Ad ogni aumento della disoccupazione di un punto corrisponde la riduzione della natalità di un quarto di punto e dell’immigrazione netta di oltre due punti. A causa della crisi economica legata al Covid la popolazione italiana in età lavorativa nel 2065 sarà inferiore di 1,6-3,4 milioni rispetto allo scenario base (senza pandemia), con minore crescita del Pil del 17-27%. Sono queste le previsioni shock pubblicate da Banca d’Italia nell’occasional paper “Alcune valutazioni sul probabile impatto demografico della crisi Covid-19”. Nello studio, gli autori Giacomo Caracciolo, Salvatore Lo Bello e Dario Pellegrino avanzano una stima dell’impatto della crisi economica da Covid-19 sulla demografia italiana e, di conseguenza, sulla crescita del Pil nel lungo periodo.
Gli autori hanno utilizzato una regressione lineare, mettendo in relazione il tasso di disoccupazione e di natalità italiani nel periodo compreso tra il 1980 e il 2019. Dall’operazione emerge che “in media, un aumento di 1 per cento nel tasso di disoccupazione contemporaneo è associato ad una riduzione di circa 0,22-0,24 per cento nel tasso di natalità” e che “La relazione stimata, coerentemente con i risultati noti della letteratura, è negativa e statisticamente significativa”. Una relazione che permette di apprezzare quanto l’andamento del mercato del lavoro e dell’economia in generale incidano sulla vita quotidiana dei cittadini, alterando le loro decisioni personali e di programmazione. Gli autori sottolineano come in tutti i modelli considerati il tasso di disoccupazione abbia “una forte capacità predittiva” dato che in media “tra il 47 e il 67 per cento delle fluttuazioni del tasso di natalità possono essere ricondotte a variazioni del tasso di disoccupazione”. Marginale l’impatto della pandemia in sé: “Le stime sull’eccesso di mortalità per la popolazione 0-64 sono prossime allo zero, a causa di una probabile diminuzione della mortalità legata ad altre cause”.

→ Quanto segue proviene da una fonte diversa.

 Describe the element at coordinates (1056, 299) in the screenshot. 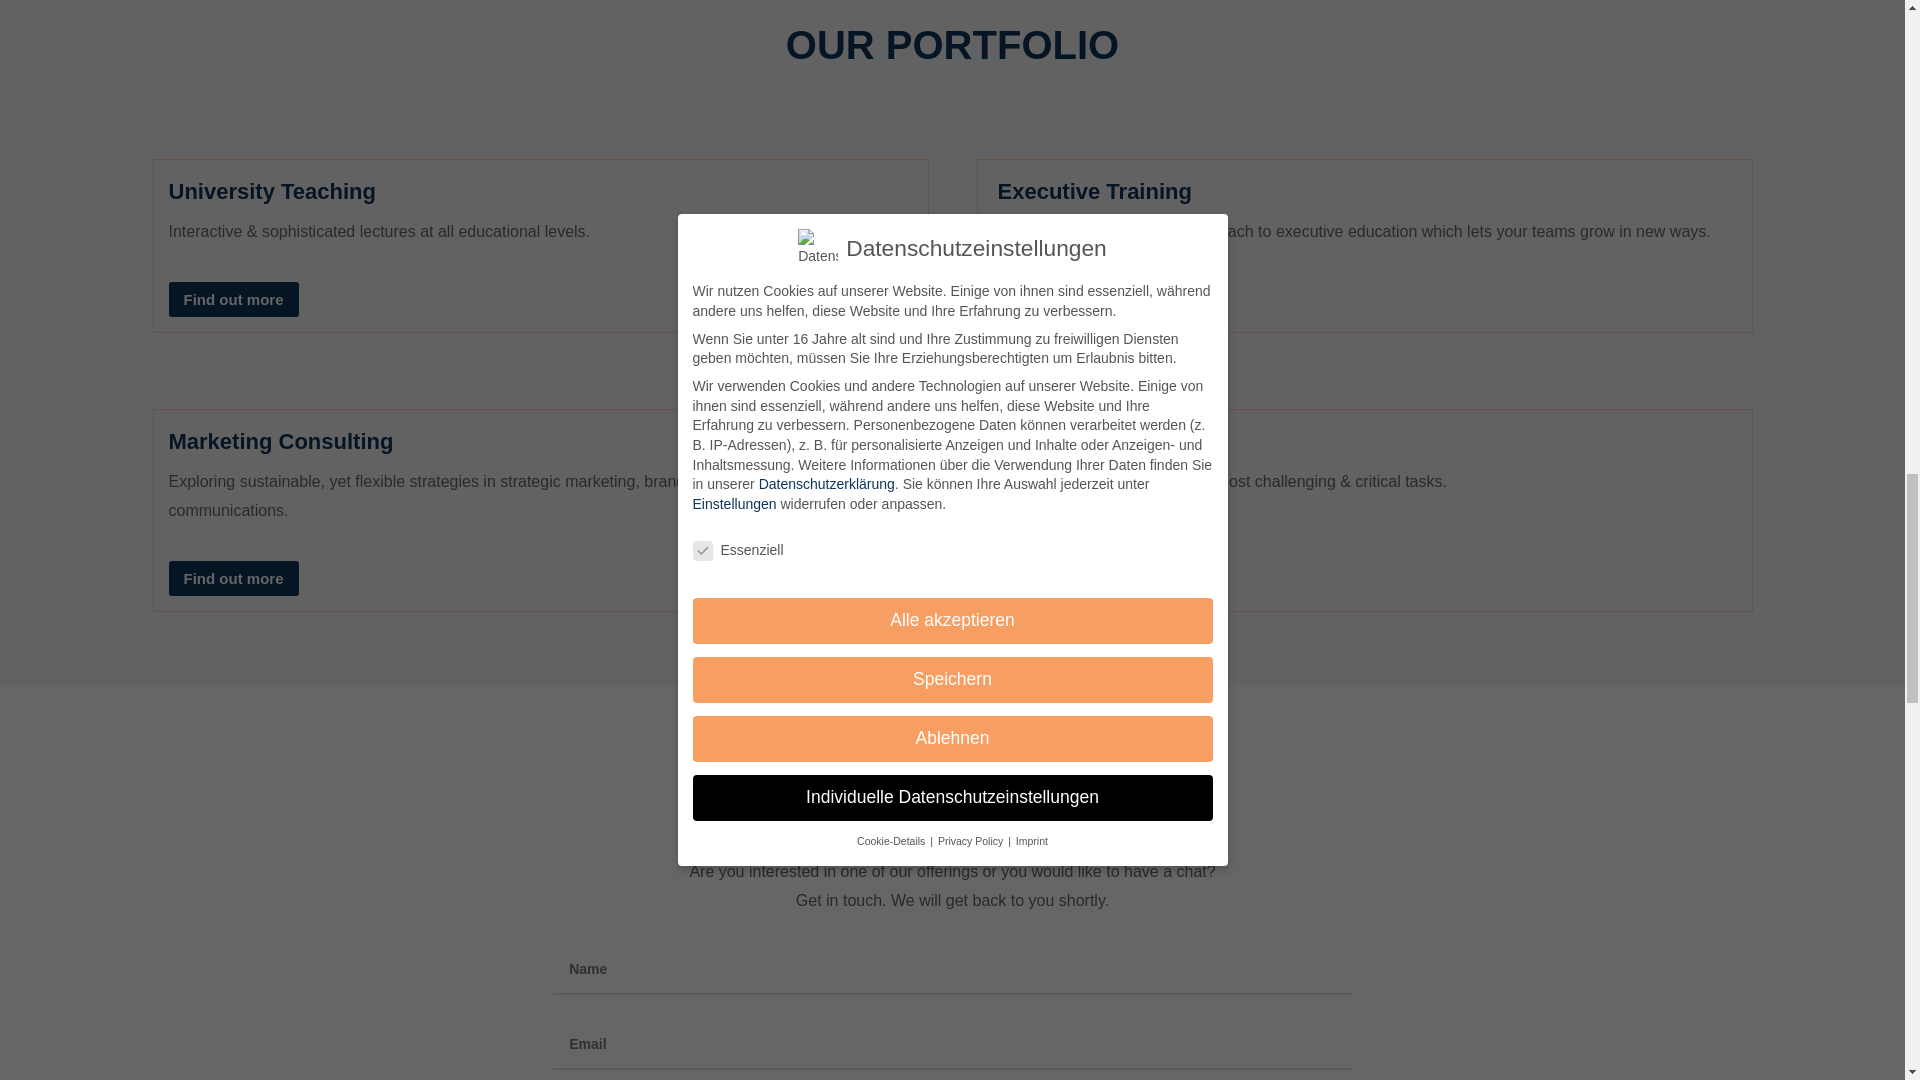

I see `Find out more` at that location.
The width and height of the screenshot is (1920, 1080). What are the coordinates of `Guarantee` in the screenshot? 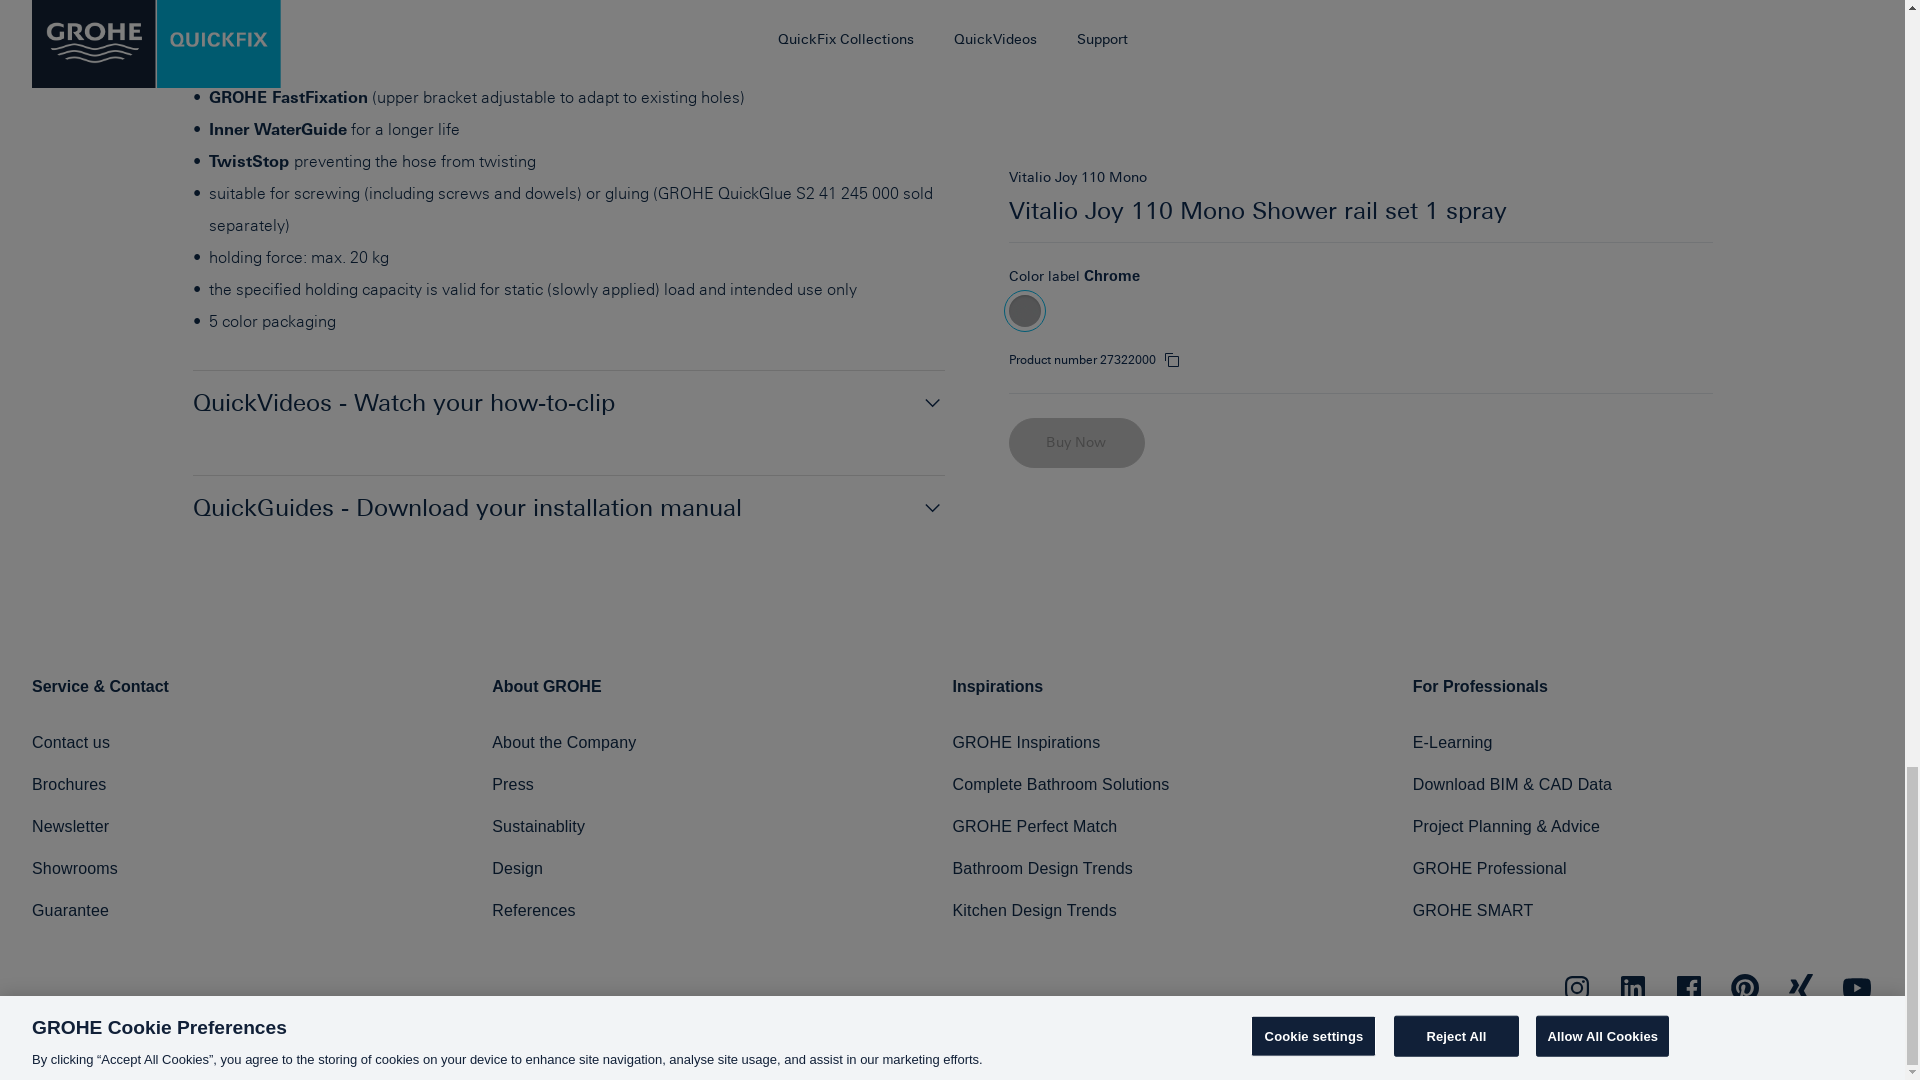 It's located at (70, 910).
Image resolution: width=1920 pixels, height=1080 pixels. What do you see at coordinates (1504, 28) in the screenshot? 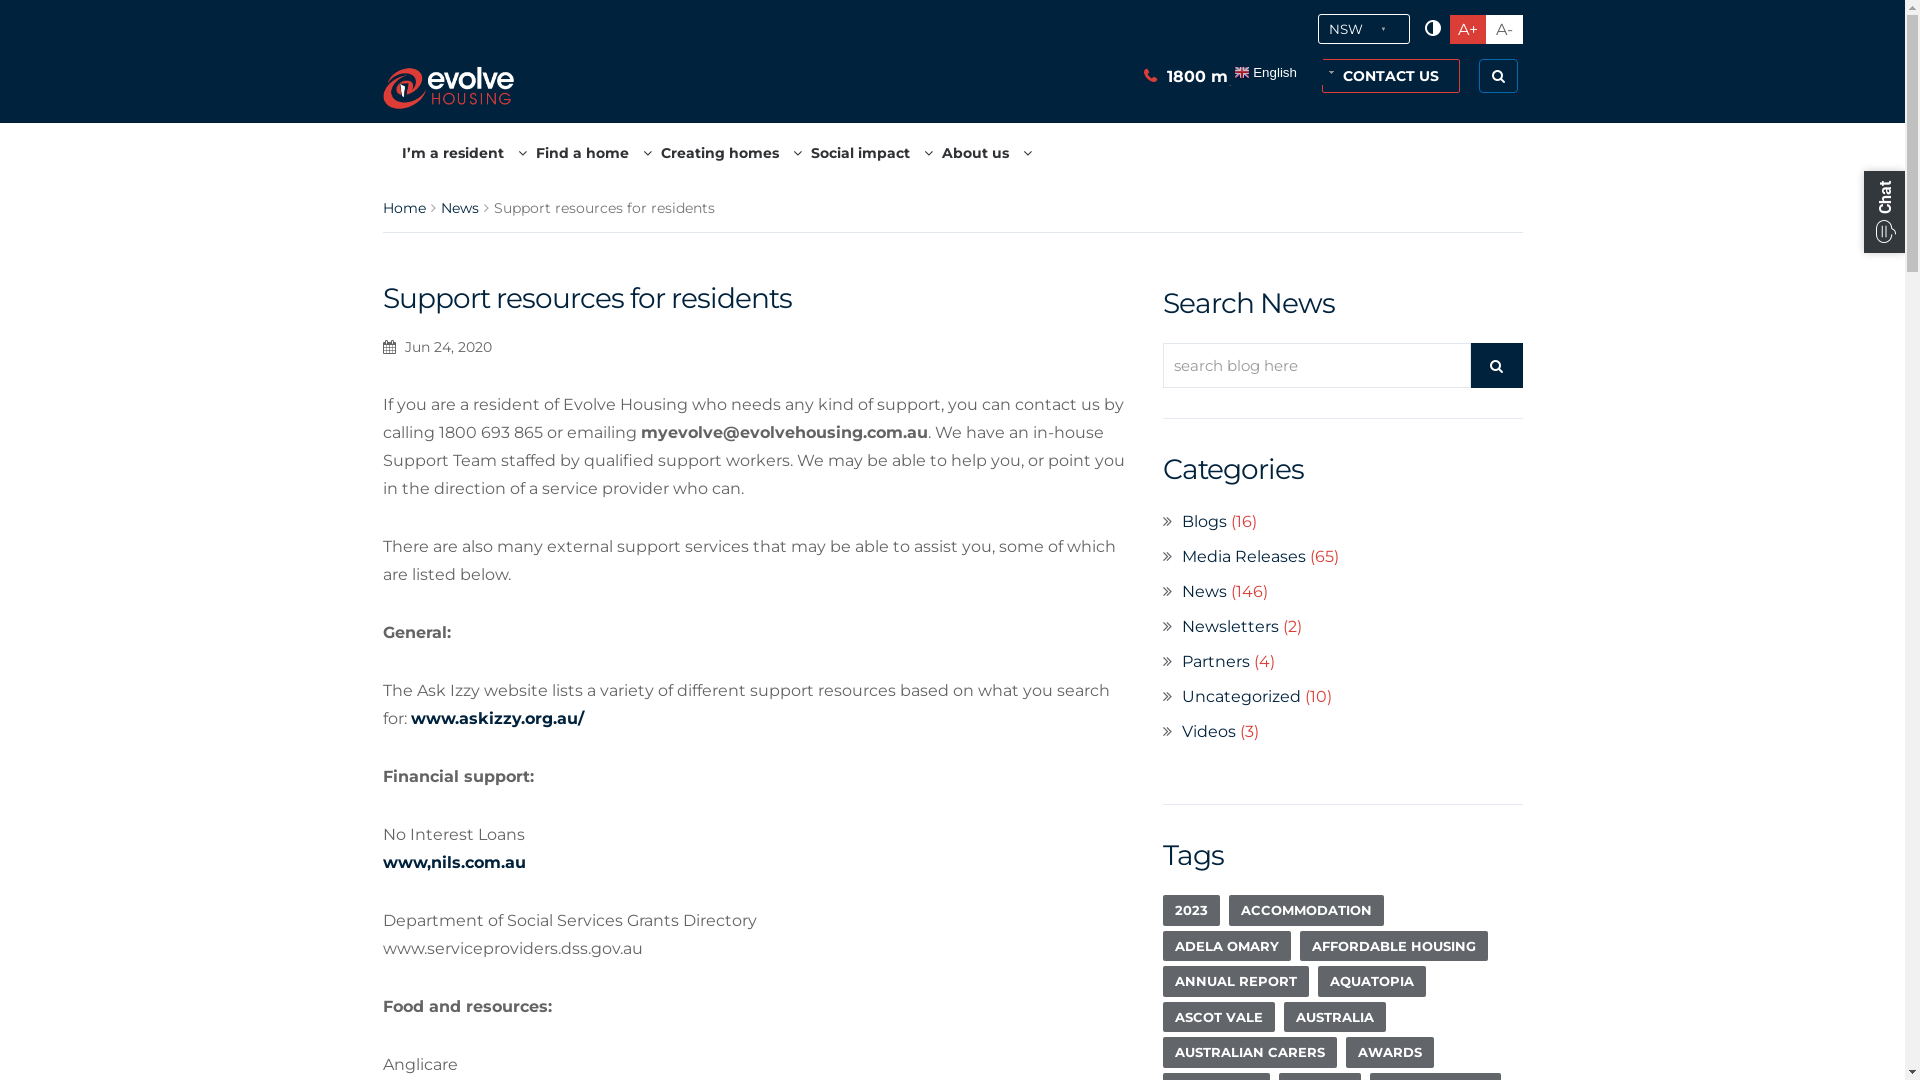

Gli autori si sono quindi concentrati sul fattore migrazioni, mettendo a confronto l’andamento del tasso di disoccupazione e – per semplicità – il tasso migratorio netto nell’intervallo di tempo 1980-2019. “In media, un aumento di 1 per cento nel tasso di disoccupazione contemporaneo è associato ad una riduzione di circa 2-2,5 per cento nel tasso migratorio netto”, constatano. Anche in questo caso l’R quadratico è elevato (tra il 72% e il 73%), il che ha portato gli autori ad inserire anche questa variabile nel modello predittivo.
Nelle conclusioni l’analisi giunge a stimare che da qui al 2065 la crisi economica ridurrà la popolazione in età lavorativa di un numero compreso tra l’1,6 e i 3,4 milioni di unità. Citando lo studio: “Nel 2065 il calo […] sarebbe di circa 1,6-3,4 milioni superiore rispetto alle proiezioni Istat precedenti alla pandemia, che già segnalavano un arretramento atteso di questa popolazione di circa 9 milioni. Il calo delle dinamiche migratorie sarebbe responsabile di circa la metà degli effetti aggregati stimati. Inoltre, l’effetto della crisi pandemica sulle migrazioni si manifesterebbe nell’immediato, mentre il calo della natalità inizierebbe a produrre effetti tangibili solo a partire dal 2035”.
Una simile contrazione della popolazione in età lavorativa non potrà che avere un importante impatto sulla capacità produttiva italiana e, di conseguenza, sulla crescita economica potenziale: “Da un lato l’evoluzione demografica produrrà una forte spinta al ribasso sui livelli di prodotto: a parità di produttività del lavoro e nello scenario base di partecipazione, si stima che il calo della popolazione produrrebbe una contrazione del PIL nel 2065 stimata tra i 17 e i 27 punti percentuali, rispetto ai livelli del 2019”. Di questa grande riduzione della crescita l’impatto netto della demografia post-crisi Covid si attesterebbe in una forbice compresa tra i 4 e i 16 punti percentuali con una riduzione attesa del Pil pro capite compresa tra l’1 e il 2%.